Mr Trewhella said that while there had only been about 50 recorded sightings of the species in Britain, they could be arriving more frequently because of the dramatic increase in marine litter and debris, which provide ideal habitats for the small crabs.
“We are undoubtedly finding more and more debris from across the Atlantic,” he said, adding that he found another Columbus crab inside a 6ft pipe on Tuesday.
He said he was excited about the discoveries, but was concerned about the wider implications of this species arriving in Britain in greater numbers.
“They're only crabs at the end of the day but is their arrival on a regular basis telling us something is happening with the Gulf Stream? These animals have the potential to settle in the UK.”
Mr Trewhella and his wife, Julie Hatcher, a marine biologist, have been studying long-haul drifts arriving in the UK from the United States and Canada for the past few years.
They were beachcombing when Mr Trewhella came across the 40lb buoy. But it was not until he took it home and began investigating it more closely that he discovered the crabs.
“They're very cute little things, they're lovely and quite exciting if you think about how far away you are,” he said, adding that they are now thriving on a flip-flop in his aquarium.
Together with his wife, Mr Trewhella has written a book, The Essential Guide to Beachcombing and the Strandline, about the exciting finds to be made on British beaches.
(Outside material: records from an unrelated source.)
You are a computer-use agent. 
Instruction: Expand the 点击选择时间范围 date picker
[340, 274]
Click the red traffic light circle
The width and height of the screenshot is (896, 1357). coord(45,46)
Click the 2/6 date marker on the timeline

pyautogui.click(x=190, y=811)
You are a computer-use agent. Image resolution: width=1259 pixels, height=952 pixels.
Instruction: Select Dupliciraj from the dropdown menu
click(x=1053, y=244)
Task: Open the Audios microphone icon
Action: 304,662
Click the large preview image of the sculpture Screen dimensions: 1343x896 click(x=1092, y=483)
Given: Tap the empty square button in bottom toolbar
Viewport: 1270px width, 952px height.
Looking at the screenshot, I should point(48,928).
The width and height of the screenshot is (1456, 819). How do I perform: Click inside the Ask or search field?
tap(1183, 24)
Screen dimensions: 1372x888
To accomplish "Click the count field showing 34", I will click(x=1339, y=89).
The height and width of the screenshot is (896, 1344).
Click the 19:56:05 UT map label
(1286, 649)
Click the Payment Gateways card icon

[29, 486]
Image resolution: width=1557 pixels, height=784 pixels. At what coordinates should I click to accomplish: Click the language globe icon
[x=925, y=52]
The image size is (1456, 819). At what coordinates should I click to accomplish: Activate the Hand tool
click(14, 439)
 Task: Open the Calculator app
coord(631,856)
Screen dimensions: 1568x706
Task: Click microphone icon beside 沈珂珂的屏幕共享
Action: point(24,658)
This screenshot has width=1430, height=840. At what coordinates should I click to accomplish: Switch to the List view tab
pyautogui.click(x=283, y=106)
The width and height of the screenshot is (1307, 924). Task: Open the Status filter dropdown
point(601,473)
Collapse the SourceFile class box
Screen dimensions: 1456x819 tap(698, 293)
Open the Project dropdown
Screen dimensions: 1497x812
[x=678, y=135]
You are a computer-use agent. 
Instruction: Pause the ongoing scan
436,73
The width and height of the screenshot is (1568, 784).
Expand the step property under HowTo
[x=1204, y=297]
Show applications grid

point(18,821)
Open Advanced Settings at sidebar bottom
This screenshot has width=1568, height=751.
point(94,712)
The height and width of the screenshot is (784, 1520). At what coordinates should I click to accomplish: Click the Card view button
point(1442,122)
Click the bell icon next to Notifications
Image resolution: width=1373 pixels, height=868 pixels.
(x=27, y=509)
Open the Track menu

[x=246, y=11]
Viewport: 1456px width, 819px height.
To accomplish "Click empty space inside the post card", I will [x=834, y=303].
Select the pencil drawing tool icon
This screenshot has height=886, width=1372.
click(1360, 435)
He now hopes to expand on his research and is interested in starting a project in collaboration with local specialists in Bermuda.
“I'd like to think there is someone in your part of the world who would be interested in these animals that are washing up thousand and thousands of miles away,” he said.
Mr Trewhella would like determine the exact origin of the crabs and how long it took them to travel across the Atlantic Ocean, as well as get assistance on identifying other unfamiliar species that are being washed up on British shores.